Ne Win, U
Ne Win, U o͞o nā wĭn [key], 1911–2002, Burmese soldier and political leader. He abandoned his original name, Shu Maung, in 1941 when he joined a Japanese-supported nationalist military group. Becoming commander of the Burmese Independence Army in 1943, he later turned against the Japanese. After Myanmar (known as Burma until 1989) won its independence from Great Britain in 1948, he became Home and Defense minister. In 1958 he deposed prime minister U Nu . U Nu returned (1960–62), but Ne Win removed him again in a 1962 coup. By 1971, he had transformed Myanmar into a one-party police state led by the Burmese Socialist Program party. He nationalized trade and industry, expelled Chinese and Indian entrepeneurs, and adopted isolationism as his country's basic foreign policy. President (1974–81) under a constitution adopted in 1974, Ne Win remained party head until 1988, when he resigned, admitting to economic mismanagement.
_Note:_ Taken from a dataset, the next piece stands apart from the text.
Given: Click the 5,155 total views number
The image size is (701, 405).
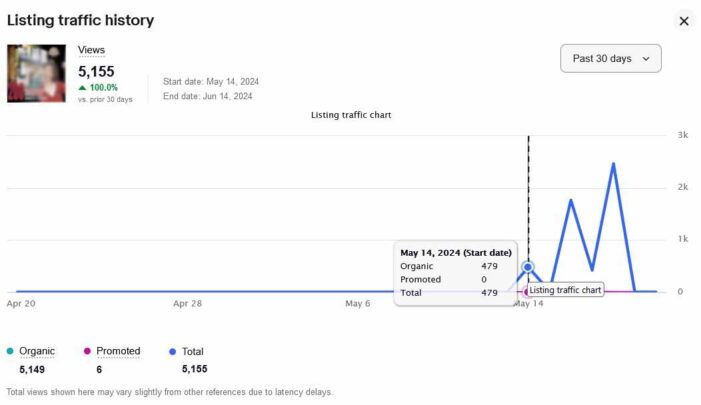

Agitation for free elections led to a military takeover that year, and Ne Win remained the country's apparent behind-the-scenes power for several years. By the time he ceased to control the country, Ne Win had done much to turn his homeland, once one of the British Empire's most prosperous outposts, into one of the world's poorest countries.
The Columbia Electronic Encyclopedia, 6th ed. Copyright © 2012, Columbia University Press. All rights reserved.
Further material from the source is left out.